Revise these lines so that every "Switch to" becomes "Go to", and leave all other text unchanged.

=== Extracted information ===

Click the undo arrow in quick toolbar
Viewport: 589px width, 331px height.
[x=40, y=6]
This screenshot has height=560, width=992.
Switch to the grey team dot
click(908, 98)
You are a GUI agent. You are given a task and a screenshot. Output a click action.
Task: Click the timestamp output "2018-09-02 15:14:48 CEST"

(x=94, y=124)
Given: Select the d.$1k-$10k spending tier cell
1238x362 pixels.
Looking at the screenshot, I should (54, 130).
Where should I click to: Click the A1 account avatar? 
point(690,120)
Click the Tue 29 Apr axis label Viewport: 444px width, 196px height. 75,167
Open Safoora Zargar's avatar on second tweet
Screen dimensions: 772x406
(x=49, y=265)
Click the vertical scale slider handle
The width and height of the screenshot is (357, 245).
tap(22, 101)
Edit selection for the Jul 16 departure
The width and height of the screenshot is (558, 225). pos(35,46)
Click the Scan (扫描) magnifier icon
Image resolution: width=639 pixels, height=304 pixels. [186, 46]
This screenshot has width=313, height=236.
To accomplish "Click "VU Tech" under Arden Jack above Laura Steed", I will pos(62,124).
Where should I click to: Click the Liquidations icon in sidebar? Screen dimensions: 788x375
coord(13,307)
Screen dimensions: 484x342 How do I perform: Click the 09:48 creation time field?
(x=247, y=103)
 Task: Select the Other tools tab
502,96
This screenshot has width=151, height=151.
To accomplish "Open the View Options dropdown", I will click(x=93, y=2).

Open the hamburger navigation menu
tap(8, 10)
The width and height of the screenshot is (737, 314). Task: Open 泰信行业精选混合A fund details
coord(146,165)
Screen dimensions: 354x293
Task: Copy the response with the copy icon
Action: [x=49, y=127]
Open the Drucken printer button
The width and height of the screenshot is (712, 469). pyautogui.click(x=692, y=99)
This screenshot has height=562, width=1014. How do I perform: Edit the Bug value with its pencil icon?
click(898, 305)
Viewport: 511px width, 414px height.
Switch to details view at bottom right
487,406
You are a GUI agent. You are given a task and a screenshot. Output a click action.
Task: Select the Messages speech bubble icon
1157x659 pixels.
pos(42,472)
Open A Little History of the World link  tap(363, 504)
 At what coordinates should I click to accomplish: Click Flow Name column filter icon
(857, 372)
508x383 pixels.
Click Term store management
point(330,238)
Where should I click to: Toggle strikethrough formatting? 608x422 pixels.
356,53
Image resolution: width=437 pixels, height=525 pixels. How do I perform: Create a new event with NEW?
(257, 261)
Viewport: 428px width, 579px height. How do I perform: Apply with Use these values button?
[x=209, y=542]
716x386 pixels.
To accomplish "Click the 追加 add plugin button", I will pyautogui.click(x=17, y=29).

===

• _Written answer_
Click the undo arrow in quick toolbar
Viewport: 589px width, 331px height.
[x=40, y=6]
This screenshot has height=560, width=992.
Go to the grey team dot
click(908, 98)
You are a GUI agent. You are given a task and a screenshot. Output a click action.
Task: Click the timestamp output "2018-09-02 15:14:48 CEST"

(x=94, y=124)
Given: Select the d.$1k-$10k spending tier cell
1238x362 pixels.
Looking at the screenshot, I should (54, 130).
Where should I click to: Click the A1 account avatar? 
point(690,120)
Click the Tue 29 Apr axis label Viewport: 444px width, 196px height. 75,167
Open Safoora Zargar's avatar on second tweet
Screen dimensions: 772x406
(x=49, y=265)
Click the vertical scale slider handle
The width and height of the screenshot is (357, 245).
tap(22, 101)
Edit selection for the Jul 16 departure
The width and height of the screenshot is (558, 225). pos(35,46)
Click the Scan (扫描) magnifier icon
Image resolution: width=639 pixels, height=304 pixels. [186, 46]
This screenshot has width=313, height=236.
To accomplish "Click "VU Tech" under Arden Jack above Laura Steed", I will pos(62,124).
Where should I click to: Click the Liquidations icon in sidebar? Screen dimensions: 788x375
coord(13,307)
Screen dimensions: 484x342 How do I perform: Click the 09:48 creation time field?
(x=247, y=103)
 Task: Select the Other tools tab
502,96
This screenshot has width=151, height=151.
To accomplish "Open the View Options dropdown", I will click(x=93, y=2).

Open the hamburger navigation menu
tap(8, 10)
The width and height of the screenshot is (737, 314). Task: Open 泰信行业精选混合A fund details
coord(146,165)
Screen dimensions: 354x293
Task: Copy the response with the copy icon
Action: [x=49, y=127]
Open the Drucken printer button
The width and height of the screenshot is (712, 469). pyautogui.click(x=692, y=99)
This screenshot has height=562, width=1014. How do I perform: Edit the Bug value with its pencil icon?
click(898, 305)
Viewport: 511px width, 414px height.
Go to details view at bottom right
487,406
You are a GUI agent. You are given a task and a screenshot. Output a click action.
Task: Select the Messages speech bubble icon
1157x659 pixels.
pos(42,472)
Open A Little History of the World link  tap(363, 504)
 At what coordinates should I click to accomplish: Click Flow Name column filter icon
(857, 372)
508x383 pixels.
Click Term store management
point(330,238)
Where should I click to: Toggle strikethrough formatting? 608x422 pixels.
356,53
Image resolution: width=437 pixels, height=525 pixels. How do I perform: Create a new event with NEW?
(257, 261)
Viewport: 428px width, 579px height. How do I perform: Apply with Use these values button?
[x=209, y=542]
716x386 pixels.
To accomplish "Click the 追加 add plugin button", I will pyautogui.click(x=17, y=29).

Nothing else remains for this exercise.